TO DO:
Which lines of the data include the string "marker"? List them all.
────────────────
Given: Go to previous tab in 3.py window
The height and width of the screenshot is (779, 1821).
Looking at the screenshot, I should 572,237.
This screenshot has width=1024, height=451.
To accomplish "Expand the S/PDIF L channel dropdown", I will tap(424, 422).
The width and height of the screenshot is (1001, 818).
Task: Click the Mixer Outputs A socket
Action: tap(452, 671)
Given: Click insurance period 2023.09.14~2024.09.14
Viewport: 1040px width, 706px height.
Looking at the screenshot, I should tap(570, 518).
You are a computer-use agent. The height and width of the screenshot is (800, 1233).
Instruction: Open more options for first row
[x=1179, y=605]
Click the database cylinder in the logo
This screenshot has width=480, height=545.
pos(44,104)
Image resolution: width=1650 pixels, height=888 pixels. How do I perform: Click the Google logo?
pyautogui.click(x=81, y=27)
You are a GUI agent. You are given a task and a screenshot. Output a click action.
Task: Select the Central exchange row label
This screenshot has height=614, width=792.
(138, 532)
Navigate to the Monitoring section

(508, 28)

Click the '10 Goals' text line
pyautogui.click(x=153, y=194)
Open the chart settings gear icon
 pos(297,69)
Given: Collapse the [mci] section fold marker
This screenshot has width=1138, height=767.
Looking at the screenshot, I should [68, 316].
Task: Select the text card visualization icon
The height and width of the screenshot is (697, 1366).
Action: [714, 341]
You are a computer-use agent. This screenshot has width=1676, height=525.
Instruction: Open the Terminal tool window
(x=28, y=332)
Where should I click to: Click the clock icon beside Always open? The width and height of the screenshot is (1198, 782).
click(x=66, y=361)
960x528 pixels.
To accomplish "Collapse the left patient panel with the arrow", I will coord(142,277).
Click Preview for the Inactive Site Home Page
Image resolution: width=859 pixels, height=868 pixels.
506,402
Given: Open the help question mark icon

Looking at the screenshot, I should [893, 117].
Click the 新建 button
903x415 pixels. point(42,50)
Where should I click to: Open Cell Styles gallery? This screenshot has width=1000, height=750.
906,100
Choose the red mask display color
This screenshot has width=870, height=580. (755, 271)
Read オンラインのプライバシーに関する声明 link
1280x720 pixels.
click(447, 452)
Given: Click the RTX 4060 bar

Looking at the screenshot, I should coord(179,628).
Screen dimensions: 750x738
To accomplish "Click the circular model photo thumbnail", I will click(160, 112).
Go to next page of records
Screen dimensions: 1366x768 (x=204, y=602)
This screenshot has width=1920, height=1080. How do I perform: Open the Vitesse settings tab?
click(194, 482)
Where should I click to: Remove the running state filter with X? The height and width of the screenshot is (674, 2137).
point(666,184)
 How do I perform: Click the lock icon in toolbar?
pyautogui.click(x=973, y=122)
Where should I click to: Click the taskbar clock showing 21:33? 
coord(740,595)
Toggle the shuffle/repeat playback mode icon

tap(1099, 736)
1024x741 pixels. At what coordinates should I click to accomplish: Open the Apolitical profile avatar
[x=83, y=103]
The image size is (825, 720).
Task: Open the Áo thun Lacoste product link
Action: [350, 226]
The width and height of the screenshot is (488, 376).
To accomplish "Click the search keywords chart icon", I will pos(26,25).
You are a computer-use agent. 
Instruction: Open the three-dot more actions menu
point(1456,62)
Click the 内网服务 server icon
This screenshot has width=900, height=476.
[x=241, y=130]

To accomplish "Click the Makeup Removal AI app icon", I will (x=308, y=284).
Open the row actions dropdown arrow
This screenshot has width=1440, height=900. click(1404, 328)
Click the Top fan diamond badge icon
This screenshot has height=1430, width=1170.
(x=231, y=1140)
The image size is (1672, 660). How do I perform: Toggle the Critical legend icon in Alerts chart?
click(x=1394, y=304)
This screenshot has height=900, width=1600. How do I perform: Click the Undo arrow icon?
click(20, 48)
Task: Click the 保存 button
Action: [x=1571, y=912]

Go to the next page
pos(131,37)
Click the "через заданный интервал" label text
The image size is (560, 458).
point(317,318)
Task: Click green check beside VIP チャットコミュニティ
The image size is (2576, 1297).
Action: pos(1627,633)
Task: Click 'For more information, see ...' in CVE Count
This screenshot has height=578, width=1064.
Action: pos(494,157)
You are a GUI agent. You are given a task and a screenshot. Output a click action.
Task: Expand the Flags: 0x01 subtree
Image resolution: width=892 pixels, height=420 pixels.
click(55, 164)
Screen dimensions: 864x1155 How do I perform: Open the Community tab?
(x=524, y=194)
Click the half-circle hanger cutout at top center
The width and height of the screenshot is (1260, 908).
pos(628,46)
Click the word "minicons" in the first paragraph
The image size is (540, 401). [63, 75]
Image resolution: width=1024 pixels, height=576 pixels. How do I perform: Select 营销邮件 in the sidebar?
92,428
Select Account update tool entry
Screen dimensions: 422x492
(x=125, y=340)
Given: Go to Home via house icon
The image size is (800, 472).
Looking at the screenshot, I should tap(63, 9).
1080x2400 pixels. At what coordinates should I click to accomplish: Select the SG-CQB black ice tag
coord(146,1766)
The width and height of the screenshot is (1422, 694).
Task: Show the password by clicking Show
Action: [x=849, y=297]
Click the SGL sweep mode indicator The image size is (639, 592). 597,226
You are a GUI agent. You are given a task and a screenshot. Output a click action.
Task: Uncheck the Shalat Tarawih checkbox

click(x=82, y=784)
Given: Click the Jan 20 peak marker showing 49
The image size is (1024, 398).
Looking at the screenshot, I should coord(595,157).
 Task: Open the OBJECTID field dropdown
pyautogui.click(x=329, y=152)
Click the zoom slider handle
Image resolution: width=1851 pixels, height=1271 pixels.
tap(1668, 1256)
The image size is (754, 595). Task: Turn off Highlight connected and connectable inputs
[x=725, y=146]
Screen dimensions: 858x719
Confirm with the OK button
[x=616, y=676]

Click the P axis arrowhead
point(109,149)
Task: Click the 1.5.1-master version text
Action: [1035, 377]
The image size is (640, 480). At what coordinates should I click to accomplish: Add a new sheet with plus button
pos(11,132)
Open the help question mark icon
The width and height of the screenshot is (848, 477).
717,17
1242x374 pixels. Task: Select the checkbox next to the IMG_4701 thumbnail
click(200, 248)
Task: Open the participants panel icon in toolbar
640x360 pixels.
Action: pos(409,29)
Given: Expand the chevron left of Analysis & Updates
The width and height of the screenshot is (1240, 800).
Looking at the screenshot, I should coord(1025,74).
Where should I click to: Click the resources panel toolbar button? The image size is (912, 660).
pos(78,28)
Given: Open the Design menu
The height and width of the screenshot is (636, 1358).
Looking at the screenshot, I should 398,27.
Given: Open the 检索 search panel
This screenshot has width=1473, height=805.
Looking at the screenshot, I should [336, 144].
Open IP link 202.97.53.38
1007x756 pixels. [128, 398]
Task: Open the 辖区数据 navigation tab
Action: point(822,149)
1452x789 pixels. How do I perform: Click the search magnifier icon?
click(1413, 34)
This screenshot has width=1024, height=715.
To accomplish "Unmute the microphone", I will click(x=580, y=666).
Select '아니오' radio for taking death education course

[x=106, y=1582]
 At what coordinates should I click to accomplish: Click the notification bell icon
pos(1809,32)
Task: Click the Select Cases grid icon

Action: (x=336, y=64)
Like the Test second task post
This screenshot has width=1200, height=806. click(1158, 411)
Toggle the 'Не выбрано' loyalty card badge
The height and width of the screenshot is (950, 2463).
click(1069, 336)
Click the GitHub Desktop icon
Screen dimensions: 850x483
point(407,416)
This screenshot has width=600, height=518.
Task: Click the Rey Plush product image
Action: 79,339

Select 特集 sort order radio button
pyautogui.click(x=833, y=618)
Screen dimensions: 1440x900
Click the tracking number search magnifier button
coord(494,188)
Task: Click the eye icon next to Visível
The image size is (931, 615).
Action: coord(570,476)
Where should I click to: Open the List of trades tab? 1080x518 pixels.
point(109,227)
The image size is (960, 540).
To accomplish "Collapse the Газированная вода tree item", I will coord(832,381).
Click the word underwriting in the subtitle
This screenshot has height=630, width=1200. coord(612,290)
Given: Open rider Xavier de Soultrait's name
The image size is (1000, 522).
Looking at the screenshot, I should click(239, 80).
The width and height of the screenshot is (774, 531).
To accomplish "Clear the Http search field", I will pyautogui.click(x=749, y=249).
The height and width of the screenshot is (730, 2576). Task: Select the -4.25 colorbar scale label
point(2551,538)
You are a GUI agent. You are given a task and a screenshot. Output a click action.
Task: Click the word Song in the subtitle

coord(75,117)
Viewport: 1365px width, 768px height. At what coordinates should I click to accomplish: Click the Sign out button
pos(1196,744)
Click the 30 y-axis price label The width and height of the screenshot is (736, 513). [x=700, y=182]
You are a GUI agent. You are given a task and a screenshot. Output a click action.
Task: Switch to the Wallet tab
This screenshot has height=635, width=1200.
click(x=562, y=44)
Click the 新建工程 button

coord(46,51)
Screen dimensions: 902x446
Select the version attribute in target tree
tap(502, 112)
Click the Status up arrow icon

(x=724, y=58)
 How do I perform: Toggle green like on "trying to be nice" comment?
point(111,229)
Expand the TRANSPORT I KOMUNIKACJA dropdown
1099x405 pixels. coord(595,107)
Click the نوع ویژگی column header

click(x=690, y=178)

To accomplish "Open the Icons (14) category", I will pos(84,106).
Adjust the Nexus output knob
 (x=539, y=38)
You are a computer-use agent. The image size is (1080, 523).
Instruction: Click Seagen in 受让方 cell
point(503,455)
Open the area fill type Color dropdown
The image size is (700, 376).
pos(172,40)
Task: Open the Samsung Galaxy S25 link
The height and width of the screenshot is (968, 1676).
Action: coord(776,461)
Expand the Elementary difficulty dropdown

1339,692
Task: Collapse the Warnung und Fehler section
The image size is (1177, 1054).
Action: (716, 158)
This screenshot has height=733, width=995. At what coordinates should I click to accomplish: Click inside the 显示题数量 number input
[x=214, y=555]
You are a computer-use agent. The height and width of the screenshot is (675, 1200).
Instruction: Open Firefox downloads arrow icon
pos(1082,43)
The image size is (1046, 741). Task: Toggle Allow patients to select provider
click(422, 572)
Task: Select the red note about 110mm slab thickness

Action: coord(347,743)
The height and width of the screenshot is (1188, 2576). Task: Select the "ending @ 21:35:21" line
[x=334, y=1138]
────────────────
RESULT BELOW:
Given: Collapse the [mci] section fold marker
Given: Click the Jan 20 peak marker showing 49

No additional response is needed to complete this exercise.